He was charming, jovial, and intensely focused on anything that he was interested in. On the day the conference ended, after the series of rounding presentations, we met again, and as is usual for closure, a ritual I am now all too familiar with at most conferences but more intensely at Professor Falola's, we ventured to be connected in furthering our established rapport. He was interested in my now discarded dissertation theme relative to the Ogoni Social Movement of Resistance, Politics, Rhetoric, and Ritual. I had linked up with him once thereafter, but as busy as our lives all are, we did not really keep up. I was able to send another Nigerian Priest, a graduate student at Cornell University, Rochester, New York, who was visiting Austin to be with a terminally sick Nigerian priest, who eventually died at the Brackenridge Hospital.
The news of his death comes as a sad blow, given that I have actually, even though, having not keep much contacts personally, followed his efforts at Cornell. As someone who came to know Professor Ohadike physically and just incidentally, the news of his death sounds so sudden, given the vitality that I saw in him then. But, that is the realities of our lives, which like an estuary is ebbing each day into the river that is afloat with life. I had wished to have had another moment, another occasion to meet with Professor Ohadike, following the positive impressions of our encounter. I had thought that he would come to some of the African Conferences, that I had attended thereafter, but now I understand that the hand of death has another insight.

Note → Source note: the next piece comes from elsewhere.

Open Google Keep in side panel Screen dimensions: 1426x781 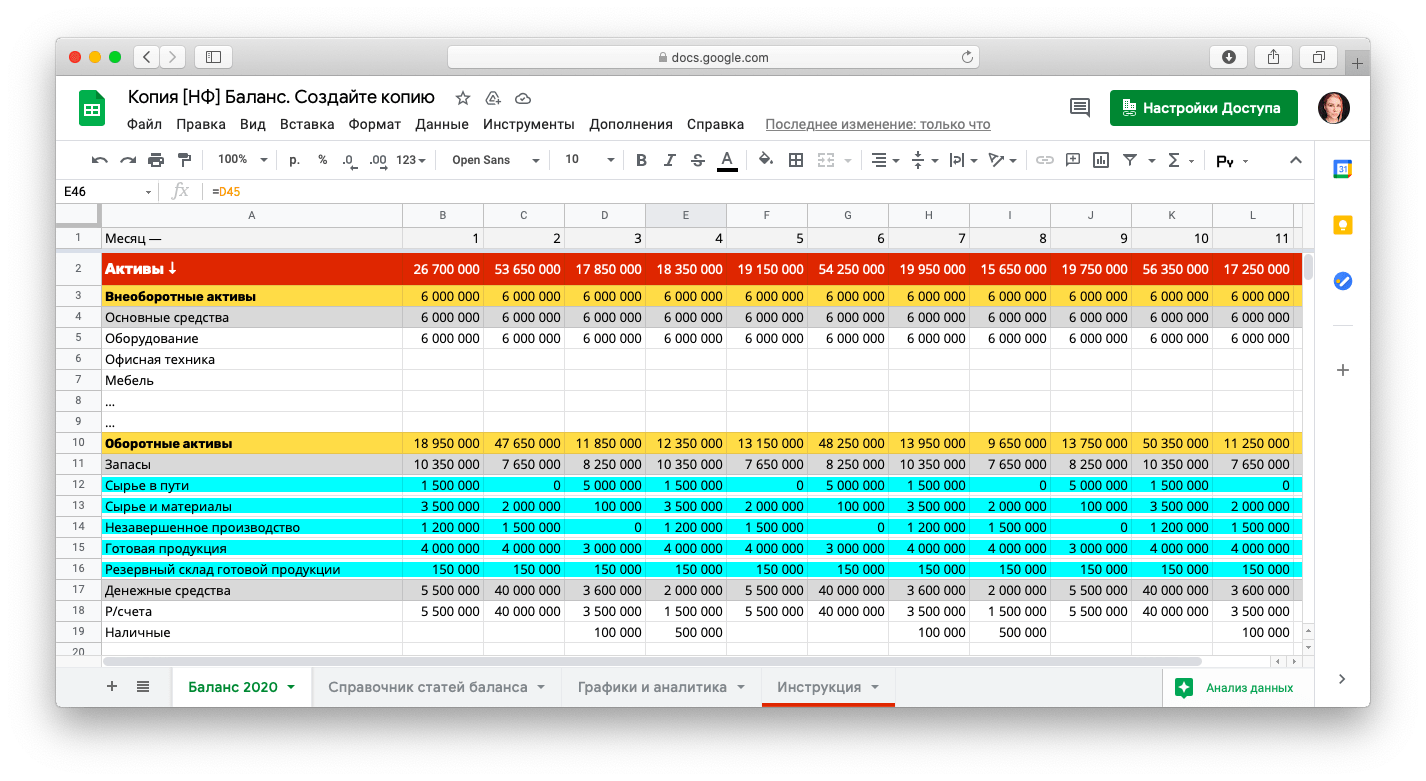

In this present state of life, I will not ever have the opportunity to meet Professor Ohadike again, but he lives us with me in multiple ways, through his scholarship and that opportuned (kairos) moment of our encounter and interactions in 2002 at Austin, courtesy of the efforts of Professor Falola.

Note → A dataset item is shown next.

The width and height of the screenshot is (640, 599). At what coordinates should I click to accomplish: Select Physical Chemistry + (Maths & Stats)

As sad, as this realization is, I offer my utmost thoughts of comfort and prayerful consolations to the family of Professor Don Ohadike, his professional colleagues, and all those who hold Don very dearly. While words cannot fully comprehend or capture the essence of the death of one at the prime of life, Professor Ohadike's demise also has a lesson for me, to do what I ought to do now and not push it off for a tomorrow I am somewhat unsure of. Thank you Don for the thoughts you shared with me, and the vivacious insights regarding your person that I experienced. We will surely miss you. May light, joy, and peace guide your new way!